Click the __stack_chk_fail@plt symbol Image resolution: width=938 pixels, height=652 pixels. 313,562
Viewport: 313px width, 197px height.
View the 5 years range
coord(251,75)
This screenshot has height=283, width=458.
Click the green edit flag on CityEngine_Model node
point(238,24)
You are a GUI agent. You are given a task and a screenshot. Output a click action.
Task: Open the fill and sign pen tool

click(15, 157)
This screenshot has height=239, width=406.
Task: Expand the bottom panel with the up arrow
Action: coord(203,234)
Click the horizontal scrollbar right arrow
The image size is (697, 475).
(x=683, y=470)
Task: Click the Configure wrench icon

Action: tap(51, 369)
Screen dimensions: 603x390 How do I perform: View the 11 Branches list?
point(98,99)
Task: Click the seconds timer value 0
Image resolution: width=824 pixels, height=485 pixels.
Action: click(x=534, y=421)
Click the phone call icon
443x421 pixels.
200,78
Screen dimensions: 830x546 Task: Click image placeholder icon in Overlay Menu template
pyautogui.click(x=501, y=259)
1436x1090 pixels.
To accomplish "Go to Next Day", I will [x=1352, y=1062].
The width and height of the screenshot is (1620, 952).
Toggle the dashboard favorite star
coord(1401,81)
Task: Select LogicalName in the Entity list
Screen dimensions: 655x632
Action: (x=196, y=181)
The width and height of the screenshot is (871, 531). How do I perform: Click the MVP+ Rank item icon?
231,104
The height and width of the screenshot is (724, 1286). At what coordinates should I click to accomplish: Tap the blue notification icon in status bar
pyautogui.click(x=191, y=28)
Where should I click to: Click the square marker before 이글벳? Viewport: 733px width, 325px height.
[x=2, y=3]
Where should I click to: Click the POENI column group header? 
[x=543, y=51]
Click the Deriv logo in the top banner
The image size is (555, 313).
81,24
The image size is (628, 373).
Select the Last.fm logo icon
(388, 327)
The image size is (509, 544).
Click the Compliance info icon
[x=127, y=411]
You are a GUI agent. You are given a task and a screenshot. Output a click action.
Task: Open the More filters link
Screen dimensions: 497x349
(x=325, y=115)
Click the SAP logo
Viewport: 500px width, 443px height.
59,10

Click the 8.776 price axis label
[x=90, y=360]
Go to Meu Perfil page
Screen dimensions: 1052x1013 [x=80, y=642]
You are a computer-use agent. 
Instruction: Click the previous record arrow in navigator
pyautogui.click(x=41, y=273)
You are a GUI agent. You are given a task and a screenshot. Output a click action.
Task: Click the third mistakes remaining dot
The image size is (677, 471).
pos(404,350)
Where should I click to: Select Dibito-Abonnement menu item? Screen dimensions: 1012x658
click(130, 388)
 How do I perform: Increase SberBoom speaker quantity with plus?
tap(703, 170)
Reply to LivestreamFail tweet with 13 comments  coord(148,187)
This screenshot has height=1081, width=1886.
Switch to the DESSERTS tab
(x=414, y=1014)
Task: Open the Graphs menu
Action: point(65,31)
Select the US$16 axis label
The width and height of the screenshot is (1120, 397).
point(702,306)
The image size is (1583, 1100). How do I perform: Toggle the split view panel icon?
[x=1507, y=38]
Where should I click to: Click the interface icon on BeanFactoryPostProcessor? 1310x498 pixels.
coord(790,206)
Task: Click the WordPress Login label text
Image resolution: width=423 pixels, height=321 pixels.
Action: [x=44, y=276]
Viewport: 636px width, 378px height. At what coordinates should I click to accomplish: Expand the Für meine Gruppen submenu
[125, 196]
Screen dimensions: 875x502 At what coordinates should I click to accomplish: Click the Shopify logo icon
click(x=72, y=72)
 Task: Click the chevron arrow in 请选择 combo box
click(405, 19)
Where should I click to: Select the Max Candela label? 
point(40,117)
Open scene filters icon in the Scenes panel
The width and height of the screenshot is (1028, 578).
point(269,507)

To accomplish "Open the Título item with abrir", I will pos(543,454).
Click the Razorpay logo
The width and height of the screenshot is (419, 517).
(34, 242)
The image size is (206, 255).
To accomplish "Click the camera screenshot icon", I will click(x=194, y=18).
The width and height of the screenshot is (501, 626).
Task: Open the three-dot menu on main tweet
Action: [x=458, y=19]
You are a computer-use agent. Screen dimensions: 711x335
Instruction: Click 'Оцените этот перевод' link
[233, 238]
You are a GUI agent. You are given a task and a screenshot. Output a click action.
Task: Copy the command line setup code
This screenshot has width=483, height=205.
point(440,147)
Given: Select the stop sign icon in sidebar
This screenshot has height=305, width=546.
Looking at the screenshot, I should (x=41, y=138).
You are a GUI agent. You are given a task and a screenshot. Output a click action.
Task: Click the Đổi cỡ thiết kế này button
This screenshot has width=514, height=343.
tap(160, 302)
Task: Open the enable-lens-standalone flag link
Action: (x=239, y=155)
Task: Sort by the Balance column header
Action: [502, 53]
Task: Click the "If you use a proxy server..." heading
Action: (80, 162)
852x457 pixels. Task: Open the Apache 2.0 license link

· · ·

* PROBLEM DESCRIPTION:
Please reproduce the items starting with the line that contains "Reply to LivestreamFail" and going on through the line that contains "point(702,306)", keeping every character unchanged.

* EXERCISE OUTPUT:
Reply to LivestreamFail tweet with 13 comments  coord(148,187)
This screenshot has height=1081, width=1886.
Switch to the DESSERTS tab
(x=414, y=1014)
Task: Open the Graphs menu
Action: point(65,31)
Select the US$16 axis label
The width and height of the screenshot is (1120, 397).
point(702,306)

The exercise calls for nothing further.